Balance sheet after using "Close book"?
Mike or Penny Novack
stepbystepfarm at mtdata.com
Wed Jun 23 17:46:46 EDT 2010
Soren
>>Not quite. You aren't understanding the part of the double entry
>>system called "equity". The fundamental equation is assets =
>>liabilities + equity That's the usual way shown to avoid any
>>subtracting (double entry bookkeeping only adds) but it may make more
>>sense to you as assets - liabilities = equity In other words, what you
>>have minus what you owe is your net worth.
>>
>>
>
>I think I understand the maths ok. It's the presentation that gets me.
>Everywhere I've seen this presented (in examples on-line([1] and [2],
>for instance) or in my years of serving on various boards of different
>organisations), equity is listed under liabilities.
>
>
I'll try again:
The way most people think the fundamental equation would be
understood as:
assets - liabilities = equity (net worth)
The way to check this equality would be to add up all the assets to
get total assets and add up all the liabilities to get total liabilities
and add up all the equity components (if more than one) to get total
equity and then SUBTRACT total liabilities form total assets -- see of
the result matches total equity as it must if the books are in balance.
The way traditionally done in bookkeeping is to express that
equation as:
assets = liabilities + equity (which you get from the first form by
adding the liabilities to both sides of the equation)
WHY? Because now there is no need to subtract.
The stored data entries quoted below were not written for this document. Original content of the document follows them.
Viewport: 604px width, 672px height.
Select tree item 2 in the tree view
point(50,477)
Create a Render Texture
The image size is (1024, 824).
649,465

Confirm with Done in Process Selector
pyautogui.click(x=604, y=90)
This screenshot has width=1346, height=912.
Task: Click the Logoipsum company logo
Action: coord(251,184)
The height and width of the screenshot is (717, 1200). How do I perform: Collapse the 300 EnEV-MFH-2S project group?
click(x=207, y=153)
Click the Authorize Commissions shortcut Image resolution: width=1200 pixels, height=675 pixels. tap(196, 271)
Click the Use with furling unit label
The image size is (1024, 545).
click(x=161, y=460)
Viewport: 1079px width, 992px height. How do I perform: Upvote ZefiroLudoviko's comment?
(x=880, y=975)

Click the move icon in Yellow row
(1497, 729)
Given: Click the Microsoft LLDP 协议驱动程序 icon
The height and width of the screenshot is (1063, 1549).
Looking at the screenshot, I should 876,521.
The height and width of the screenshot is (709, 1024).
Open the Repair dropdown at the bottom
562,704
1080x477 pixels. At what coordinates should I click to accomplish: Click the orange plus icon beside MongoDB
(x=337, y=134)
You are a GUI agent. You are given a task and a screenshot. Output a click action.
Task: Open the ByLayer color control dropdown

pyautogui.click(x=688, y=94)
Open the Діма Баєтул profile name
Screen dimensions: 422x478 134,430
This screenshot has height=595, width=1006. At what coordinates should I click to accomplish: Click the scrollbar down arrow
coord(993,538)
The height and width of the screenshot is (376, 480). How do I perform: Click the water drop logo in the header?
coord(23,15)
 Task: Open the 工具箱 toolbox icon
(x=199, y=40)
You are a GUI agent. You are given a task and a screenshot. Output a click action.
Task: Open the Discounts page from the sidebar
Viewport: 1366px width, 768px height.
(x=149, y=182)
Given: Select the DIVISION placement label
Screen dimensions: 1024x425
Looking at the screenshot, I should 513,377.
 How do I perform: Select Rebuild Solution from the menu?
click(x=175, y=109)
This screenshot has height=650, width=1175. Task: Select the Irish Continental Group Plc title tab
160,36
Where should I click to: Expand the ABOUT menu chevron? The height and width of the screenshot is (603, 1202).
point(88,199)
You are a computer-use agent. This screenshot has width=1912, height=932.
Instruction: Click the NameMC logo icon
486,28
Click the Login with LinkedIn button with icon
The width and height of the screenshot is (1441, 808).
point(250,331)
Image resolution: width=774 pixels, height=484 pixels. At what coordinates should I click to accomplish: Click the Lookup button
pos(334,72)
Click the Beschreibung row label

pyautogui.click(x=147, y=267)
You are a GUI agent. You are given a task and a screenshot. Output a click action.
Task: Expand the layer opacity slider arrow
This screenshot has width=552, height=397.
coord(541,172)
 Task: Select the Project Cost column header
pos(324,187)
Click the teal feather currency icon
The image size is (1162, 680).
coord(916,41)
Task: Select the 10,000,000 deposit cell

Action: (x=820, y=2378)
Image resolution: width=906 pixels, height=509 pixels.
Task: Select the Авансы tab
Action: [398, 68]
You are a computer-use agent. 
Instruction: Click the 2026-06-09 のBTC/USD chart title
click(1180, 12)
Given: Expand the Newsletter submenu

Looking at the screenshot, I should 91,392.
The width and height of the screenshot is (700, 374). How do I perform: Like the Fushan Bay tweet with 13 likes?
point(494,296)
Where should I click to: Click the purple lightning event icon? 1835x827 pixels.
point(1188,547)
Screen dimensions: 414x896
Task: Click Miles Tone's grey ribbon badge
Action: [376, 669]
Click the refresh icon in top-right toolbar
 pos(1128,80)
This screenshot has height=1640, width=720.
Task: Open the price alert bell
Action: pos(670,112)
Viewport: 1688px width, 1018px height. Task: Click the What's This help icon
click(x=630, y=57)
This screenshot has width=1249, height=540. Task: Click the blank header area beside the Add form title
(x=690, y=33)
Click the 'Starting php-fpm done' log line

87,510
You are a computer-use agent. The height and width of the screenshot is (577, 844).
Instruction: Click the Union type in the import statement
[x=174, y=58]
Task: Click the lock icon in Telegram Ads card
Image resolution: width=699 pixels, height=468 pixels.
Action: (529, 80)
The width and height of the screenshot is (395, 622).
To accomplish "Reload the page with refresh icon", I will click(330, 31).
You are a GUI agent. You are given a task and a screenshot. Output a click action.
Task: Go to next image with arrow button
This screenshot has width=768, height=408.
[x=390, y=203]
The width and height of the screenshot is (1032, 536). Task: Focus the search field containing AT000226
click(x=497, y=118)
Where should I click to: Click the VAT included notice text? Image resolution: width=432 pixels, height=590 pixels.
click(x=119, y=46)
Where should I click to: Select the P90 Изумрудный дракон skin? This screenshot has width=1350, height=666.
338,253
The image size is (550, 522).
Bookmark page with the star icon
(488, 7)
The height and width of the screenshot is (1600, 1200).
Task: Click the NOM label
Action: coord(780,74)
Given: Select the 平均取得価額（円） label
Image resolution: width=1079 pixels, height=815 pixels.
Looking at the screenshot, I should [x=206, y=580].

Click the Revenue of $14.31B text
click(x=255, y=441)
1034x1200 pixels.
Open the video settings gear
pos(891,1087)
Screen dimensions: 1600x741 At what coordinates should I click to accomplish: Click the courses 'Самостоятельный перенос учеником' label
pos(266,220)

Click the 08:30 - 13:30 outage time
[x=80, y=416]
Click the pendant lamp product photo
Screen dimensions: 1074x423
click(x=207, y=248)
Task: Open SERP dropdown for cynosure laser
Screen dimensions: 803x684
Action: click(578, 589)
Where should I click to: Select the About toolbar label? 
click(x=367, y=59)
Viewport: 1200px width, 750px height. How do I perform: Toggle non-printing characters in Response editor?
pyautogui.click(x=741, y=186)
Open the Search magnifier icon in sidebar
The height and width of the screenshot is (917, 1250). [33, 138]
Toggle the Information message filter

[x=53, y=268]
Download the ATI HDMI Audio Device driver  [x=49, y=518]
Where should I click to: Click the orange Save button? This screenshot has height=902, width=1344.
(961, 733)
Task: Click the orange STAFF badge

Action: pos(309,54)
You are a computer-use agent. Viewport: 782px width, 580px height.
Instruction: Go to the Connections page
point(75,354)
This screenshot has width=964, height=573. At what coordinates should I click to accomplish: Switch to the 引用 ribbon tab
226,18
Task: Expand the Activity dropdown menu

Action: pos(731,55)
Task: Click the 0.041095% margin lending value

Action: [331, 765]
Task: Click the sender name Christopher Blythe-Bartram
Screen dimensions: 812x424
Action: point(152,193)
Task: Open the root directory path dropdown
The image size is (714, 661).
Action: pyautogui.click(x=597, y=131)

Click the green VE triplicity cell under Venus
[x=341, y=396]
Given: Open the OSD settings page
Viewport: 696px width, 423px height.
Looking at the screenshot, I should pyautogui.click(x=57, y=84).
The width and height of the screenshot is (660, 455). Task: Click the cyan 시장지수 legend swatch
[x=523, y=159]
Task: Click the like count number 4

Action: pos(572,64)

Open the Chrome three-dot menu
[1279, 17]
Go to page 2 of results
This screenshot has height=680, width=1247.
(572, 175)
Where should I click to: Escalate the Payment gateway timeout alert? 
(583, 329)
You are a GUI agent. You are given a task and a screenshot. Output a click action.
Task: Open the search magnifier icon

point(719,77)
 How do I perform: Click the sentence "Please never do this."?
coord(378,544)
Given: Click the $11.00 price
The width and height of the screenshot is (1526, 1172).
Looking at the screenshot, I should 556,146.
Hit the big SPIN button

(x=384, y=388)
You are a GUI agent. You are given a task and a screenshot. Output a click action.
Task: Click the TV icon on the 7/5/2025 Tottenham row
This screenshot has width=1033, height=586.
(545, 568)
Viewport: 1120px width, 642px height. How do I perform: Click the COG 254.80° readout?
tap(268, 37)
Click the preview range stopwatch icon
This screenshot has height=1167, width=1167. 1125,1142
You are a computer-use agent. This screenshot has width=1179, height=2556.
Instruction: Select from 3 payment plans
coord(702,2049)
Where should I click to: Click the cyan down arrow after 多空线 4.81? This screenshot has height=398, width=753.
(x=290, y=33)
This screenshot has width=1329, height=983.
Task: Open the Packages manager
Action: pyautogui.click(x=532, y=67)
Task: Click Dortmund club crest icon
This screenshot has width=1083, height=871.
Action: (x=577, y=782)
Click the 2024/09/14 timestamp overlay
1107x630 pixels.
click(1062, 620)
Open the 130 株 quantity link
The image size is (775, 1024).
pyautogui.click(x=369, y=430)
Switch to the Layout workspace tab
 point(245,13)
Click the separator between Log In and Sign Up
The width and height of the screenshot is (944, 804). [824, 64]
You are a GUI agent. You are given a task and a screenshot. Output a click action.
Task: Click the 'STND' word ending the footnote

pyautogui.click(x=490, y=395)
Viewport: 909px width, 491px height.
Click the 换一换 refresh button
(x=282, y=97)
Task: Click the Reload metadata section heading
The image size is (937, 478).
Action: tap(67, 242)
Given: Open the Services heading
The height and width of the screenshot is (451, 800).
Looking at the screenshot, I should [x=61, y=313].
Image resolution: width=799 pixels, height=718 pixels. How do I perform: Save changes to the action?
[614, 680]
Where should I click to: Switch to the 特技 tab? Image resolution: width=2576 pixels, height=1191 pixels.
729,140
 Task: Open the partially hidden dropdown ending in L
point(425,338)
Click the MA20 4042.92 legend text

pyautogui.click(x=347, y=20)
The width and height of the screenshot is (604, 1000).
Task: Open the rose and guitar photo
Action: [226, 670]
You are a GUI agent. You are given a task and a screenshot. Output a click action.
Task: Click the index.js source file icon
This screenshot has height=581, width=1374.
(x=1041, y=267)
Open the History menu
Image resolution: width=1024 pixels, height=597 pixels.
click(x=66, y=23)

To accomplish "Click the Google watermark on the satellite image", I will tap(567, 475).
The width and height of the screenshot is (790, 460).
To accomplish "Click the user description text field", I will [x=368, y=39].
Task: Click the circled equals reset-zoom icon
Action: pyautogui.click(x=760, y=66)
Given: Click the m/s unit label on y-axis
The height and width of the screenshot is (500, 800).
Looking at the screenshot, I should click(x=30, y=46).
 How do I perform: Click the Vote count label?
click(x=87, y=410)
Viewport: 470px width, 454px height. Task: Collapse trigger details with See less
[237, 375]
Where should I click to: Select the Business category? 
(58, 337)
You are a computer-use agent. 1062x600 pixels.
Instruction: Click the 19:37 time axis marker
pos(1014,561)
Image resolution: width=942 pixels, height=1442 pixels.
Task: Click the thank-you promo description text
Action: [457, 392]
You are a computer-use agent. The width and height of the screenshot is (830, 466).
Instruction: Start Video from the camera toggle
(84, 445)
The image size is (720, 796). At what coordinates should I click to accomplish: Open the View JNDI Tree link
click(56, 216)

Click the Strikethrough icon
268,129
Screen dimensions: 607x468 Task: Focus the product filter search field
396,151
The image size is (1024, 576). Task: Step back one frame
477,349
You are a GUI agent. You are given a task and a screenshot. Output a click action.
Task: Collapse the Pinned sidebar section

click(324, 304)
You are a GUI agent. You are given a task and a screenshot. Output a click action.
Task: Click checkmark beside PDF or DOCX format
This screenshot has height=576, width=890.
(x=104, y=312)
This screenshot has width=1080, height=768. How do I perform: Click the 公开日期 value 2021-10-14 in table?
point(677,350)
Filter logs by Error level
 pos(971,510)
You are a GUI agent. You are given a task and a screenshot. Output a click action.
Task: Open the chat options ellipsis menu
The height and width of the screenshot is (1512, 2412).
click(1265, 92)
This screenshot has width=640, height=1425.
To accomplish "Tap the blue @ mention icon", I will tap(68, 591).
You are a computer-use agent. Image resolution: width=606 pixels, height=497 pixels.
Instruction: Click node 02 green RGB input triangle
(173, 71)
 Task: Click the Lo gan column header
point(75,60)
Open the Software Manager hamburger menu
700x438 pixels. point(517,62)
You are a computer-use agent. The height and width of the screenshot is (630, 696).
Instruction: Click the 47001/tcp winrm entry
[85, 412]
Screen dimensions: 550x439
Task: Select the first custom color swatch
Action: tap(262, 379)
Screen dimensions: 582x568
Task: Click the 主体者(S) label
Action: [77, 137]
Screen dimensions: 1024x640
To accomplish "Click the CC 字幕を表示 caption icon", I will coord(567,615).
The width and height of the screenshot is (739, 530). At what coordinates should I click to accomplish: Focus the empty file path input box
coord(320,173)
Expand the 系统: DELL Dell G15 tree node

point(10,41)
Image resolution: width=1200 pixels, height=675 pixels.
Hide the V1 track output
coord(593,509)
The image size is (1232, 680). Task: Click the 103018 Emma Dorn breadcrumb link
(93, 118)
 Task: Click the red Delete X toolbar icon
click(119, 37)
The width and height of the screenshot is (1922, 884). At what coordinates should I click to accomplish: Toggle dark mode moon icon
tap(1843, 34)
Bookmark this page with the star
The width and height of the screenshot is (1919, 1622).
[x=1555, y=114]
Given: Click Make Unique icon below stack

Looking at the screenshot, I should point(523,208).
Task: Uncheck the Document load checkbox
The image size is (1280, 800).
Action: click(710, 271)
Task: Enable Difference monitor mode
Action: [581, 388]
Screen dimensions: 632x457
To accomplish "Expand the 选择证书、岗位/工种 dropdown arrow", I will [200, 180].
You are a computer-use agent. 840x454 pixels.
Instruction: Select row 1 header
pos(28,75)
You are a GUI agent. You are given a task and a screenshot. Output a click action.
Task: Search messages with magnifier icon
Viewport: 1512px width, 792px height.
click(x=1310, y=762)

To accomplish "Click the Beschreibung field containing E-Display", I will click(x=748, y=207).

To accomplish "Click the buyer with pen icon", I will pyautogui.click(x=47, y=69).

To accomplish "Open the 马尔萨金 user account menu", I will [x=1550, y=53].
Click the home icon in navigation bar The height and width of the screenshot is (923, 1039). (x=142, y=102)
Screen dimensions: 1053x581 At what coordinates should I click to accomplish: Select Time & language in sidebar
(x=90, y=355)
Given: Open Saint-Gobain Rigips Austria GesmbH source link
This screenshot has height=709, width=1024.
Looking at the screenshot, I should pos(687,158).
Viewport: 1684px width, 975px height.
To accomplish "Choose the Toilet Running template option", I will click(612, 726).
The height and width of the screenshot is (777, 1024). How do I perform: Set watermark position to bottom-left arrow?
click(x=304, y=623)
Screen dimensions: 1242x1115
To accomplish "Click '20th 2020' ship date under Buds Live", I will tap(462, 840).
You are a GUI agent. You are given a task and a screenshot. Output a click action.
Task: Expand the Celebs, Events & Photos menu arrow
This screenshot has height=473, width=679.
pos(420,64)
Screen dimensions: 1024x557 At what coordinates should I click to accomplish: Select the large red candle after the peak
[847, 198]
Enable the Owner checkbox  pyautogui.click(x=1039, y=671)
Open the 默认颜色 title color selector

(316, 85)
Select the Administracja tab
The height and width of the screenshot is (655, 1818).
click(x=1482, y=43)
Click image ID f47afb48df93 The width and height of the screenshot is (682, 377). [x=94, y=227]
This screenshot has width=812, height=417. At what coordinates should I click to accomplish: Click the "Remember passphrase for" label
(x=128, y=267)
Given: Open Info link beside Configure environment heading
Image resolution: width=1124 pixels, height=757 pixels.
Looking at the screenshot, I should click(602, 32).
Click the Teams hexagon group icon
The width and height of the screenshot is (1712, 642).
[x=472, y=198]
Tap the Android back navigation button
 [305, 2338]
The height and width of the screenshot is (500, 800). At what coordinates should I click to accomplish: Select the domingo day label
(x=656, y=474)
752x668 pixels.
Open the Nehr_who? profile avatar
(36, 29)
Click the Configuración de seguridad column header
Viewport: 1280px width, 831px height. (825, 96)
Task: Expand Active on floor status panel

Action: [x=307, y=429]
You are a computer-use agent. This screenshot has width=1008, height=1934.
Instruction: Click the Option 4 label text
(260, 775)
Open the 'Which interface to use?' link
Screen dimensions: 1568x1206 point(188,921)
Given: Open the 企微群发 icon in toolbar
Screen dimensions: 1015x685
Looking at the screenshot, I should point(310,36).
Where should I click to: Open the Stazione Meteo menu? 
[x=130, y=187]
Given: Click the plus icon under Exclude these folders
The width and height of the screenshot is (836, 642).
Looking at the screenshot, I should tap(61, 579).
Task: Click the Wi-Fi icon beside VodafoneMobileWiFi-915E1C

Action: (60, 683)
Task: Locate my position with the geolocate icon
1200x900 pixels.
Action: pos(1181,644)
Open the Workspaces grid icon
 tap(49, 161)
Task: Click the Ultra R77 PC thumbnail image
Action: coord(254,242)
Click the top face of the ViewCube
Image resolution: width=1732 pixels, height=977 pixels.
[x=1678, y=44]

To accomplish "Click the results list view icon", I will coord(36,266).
The only arithmetic
operation used in double entry bookkeeping is addition so there is no
need to use an operator symbol (and so not even the slightest chance of
an error caused by adding when should have subtracted or vice verso).
Michael
PS: Some of this would perhaps make more sense if you had ever seen
bookkeeping done the old fashioned way pen and ink on paper with the
single lines drawn across both sides of a ledger account and the sums
underneath and then a double line indicating in balance at that point.
You never sum back across a single line and don't go back at all across
a double line. In the old days, lots of mistakes (transcription errors,
misreading a digit errors, etc.) so real helpful to be able to be
certain mistake can't be back before this point. BTW: that's where the
"trial balance" report was used, checking that "in balance of all the
ledger account.
One of the biggest benefits of autoposting software like GnuCash is that
it will never make a transcription error, never misread or transpose
digits, etc.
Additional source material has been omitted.